Confused by the profusion of potential directions, like stray shafts of sunlight in a forest thicket, I couldn’t figure out why I wasn’t permitted to opt for just English poetry, medieval history, cartography, pottery, theatre ~ and perhaps hockey! There seemed to be no school course on earth that made that combination possible. But why?

What made the choice even more difficult was the fact that the brightest girl in our class (our icon of sorts) excelled at everything ~ athletics, hockey, art, every subject under the sun, even the popularity ratings! And she had opted for Science!

Science seemed by far the more glamorous option than mere Arts. Somehow, Einstein and Galileo exuded as more radiant aura than George Orwell or Jane Austen; advanced maths appeared more alluring than Shakespeare. Or so I thought then….

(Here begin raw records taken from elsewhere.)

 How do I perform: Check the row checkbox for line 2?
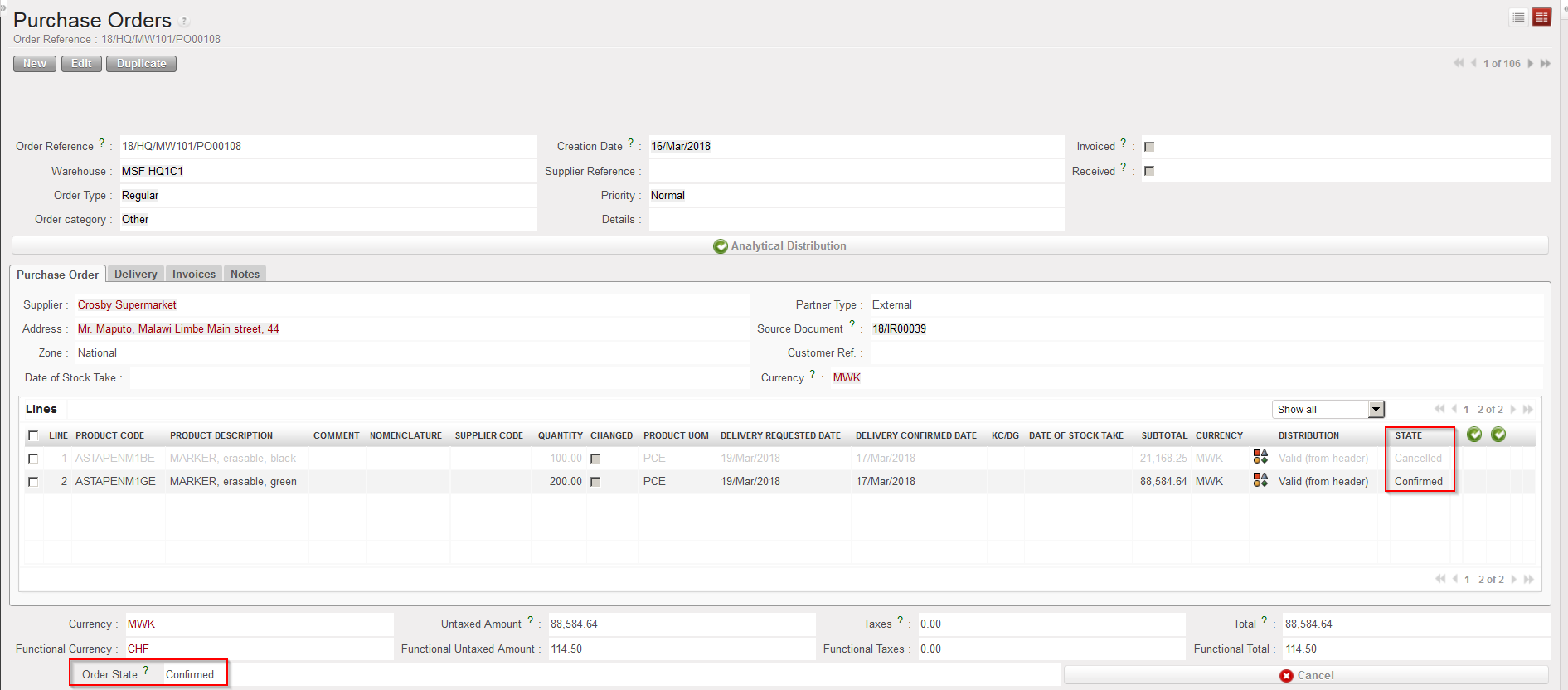coord(33,482)
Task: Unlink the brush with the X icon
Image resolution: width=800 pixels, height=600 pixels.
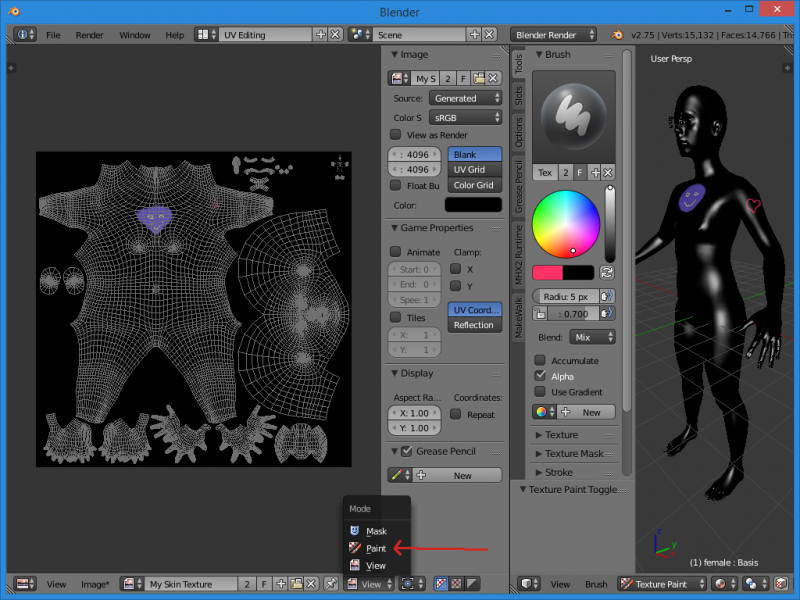Action: [x=609, y=173]
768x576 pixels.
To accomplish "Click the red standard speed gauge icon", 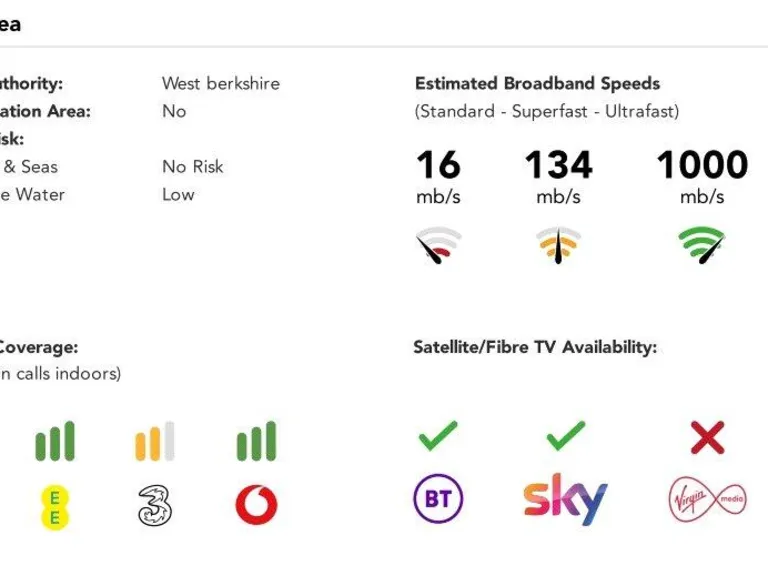I will [439, 244].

A bad bout of fever just before my Std. VIII final exams put paid to my chances of allowing my teachers to evaluate my talent, no matter how shadowy. Stuck in a bed in the infirmary, doused with green syrups and red, I wasn’t allowed to appear for my finals (perhaps the only time I wanted to). So, what was I to do?

Back home in Madras (not yet Chennai), promoted on the basis of past performance, the looming decision threatened to ruin my winter vacations. Science or Arts? Which was it to be? And how was I to choose?

And then, my father decided to take the matter in hand. “Have you made up your mind?” Baba asked one day after lunch, just as I was all set to plunge into the pages of Gone with the Wind.

“Not yet, Baba,” I said, “but I think I’d like to take Science.”  

“Why?” he persisted.

“I don’t know. I just feel like it,” I responded.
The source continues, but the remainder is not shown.